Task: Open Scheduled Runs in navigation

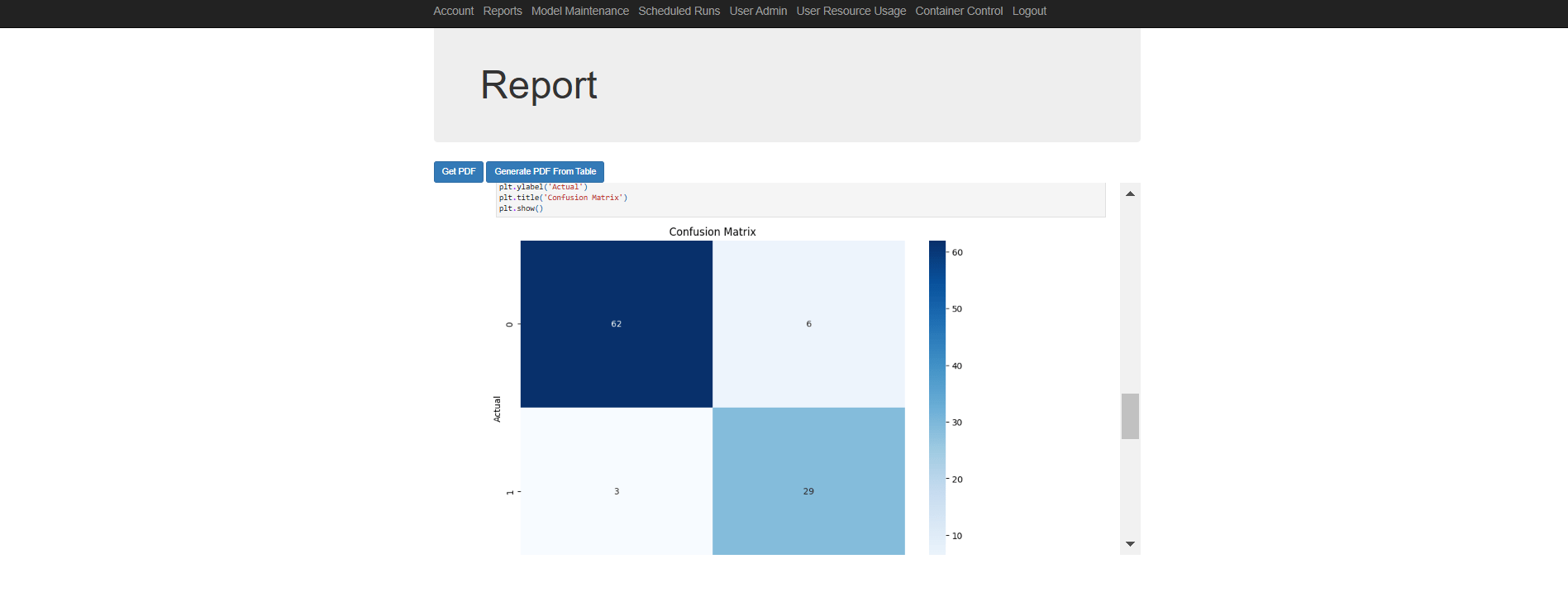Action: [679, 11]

====

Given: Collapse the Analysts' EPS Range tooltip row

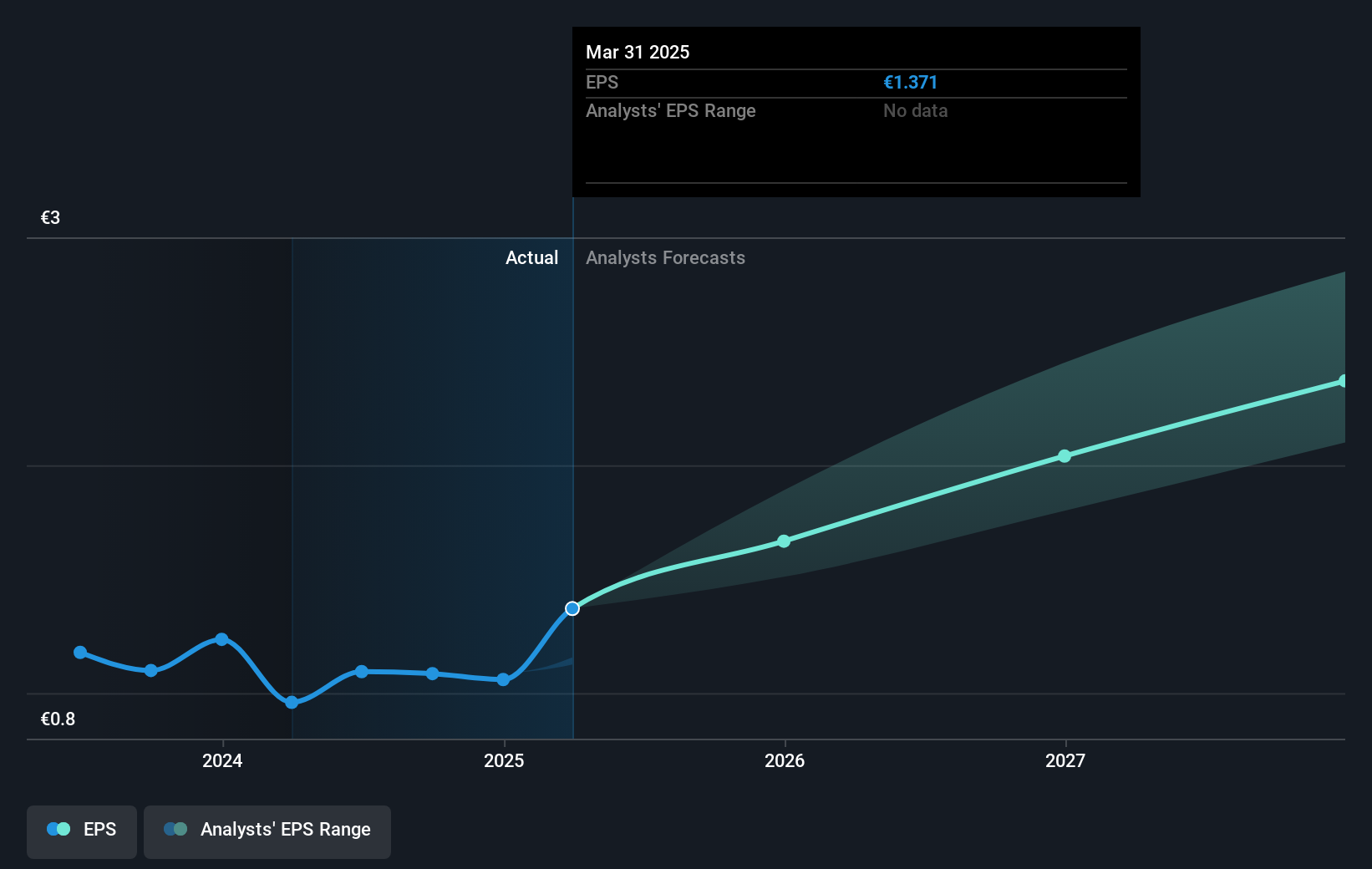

====

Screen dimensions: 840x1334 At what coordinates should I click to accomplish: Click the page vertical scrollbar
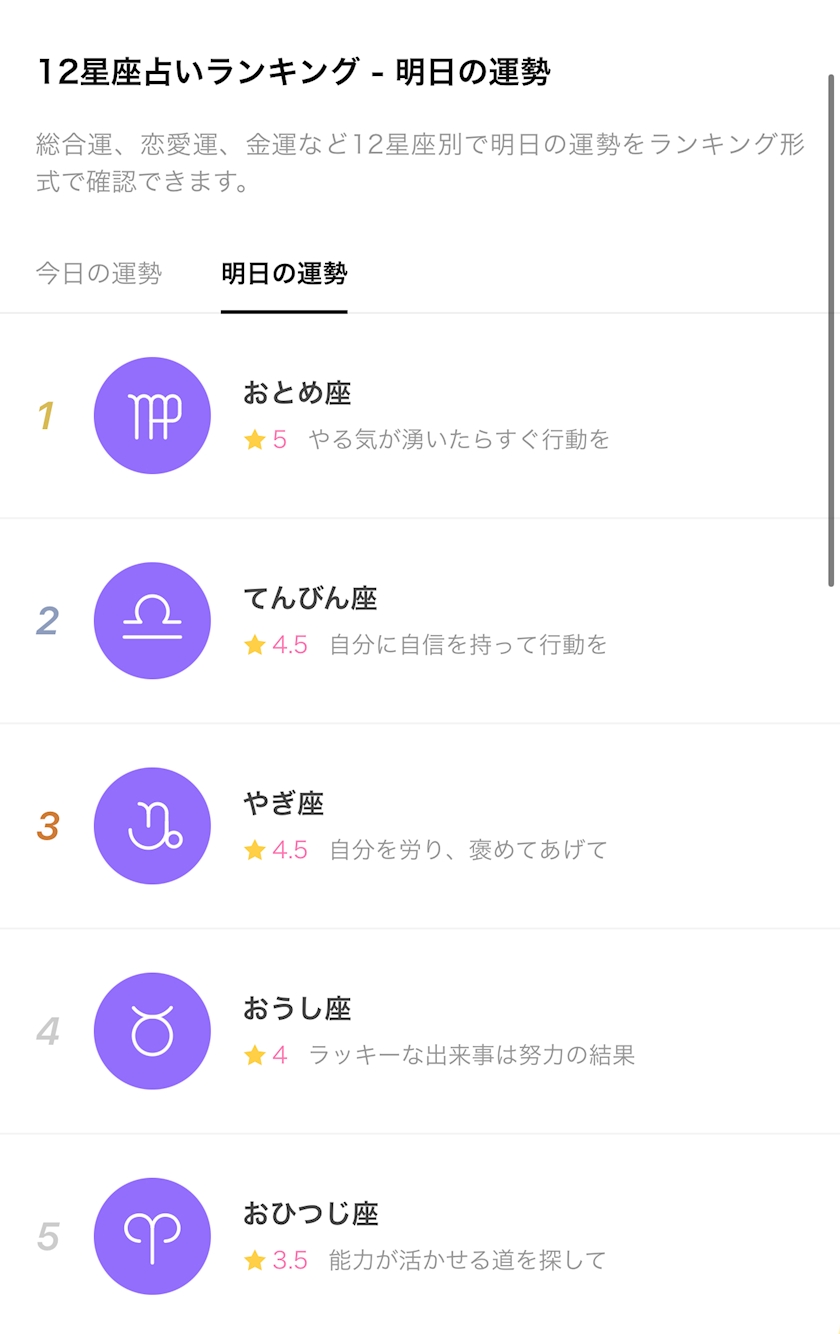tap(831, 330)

====

AIM:
Rescale the data from the line with "Screen dimensions: 840x1334" up to and including the line with "tap(831, 330)". Rewrite those lines with their requests, multiply each answer coordinate by 0.8, round to whole numbers with halves rounded up, and leave the pictures out.

THE REPLY:
Screen dimensions: 840x1334 At what coordinates should I click to accomplish: Click the page vertical scrollbar
tap(665, 264)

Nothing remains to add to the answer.